High level of accuracy in Electronic Health Records (EHR) is critical to improve interoperability, promote health data exchange, and increase health information exchange (HIE). Interoperability Program included in federal initiatives and incentive programs support data sharing among providers for refined clinical decision making. However, patient matching errors can lead to clinical, financial, and administrative consequences. Lack of demographic data standardization may be the biggest hurdle in improving EHR patient matching. Matching records should be an easy task, but with human intervention, errors are bound to happen.
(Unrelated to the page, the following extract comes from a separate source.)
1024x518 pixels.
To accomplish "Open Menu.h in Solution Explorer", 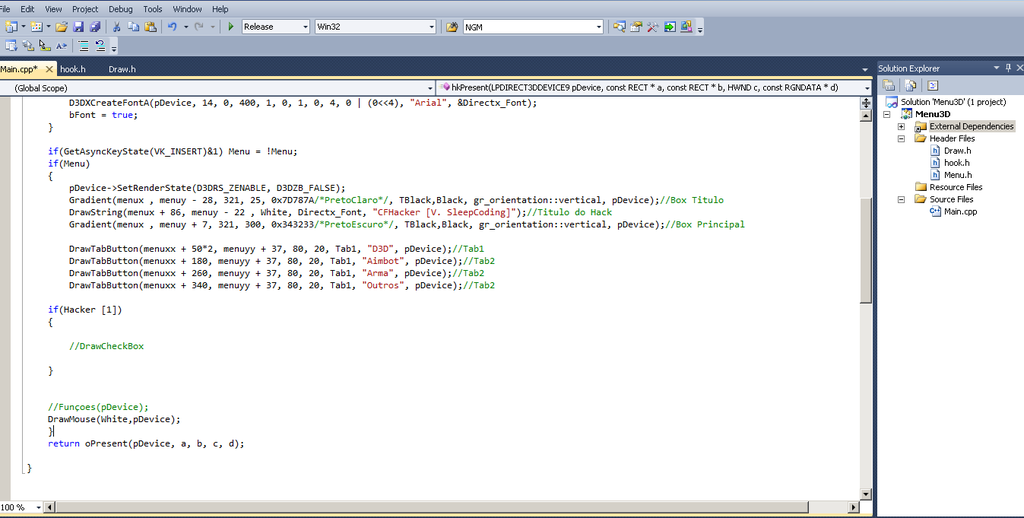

People don’t visit a single physician or a single facility. So, when a patient goes to multiple facilities, each entity may register the person in a slightly different way. The name of the patient may be recorded differently in separate facilities. Irregularities in recording patient data can lead to duplicative and mismatched health records and can lead to hospital spending, delay in patient care and increased risk of patient harm. HHIE leaders are taking steps to reduce the mismatched records by implementing Patient matching as a Service (PMaaS) and provider directory solutions.
HHIE leaders are using EMPI to improve on the current tools. Patients support biometrics as unique patient identifiers. This simple technology can improve matching accuracy. However, experts believe that the use of biometrics will lead to a slew of new problems. Patient privacy regulations must be tightened to comply with HIPAA. Additionally, different organizations often interpret patient privacy rules differently.
Organizations should pay heed while exchanging data elements. The most effective way for organizations to convene the community is to put high pressure across the board to recognize specific use cases. Establishing general agreement requires cross-industry stakeholders to address aspects of standardization.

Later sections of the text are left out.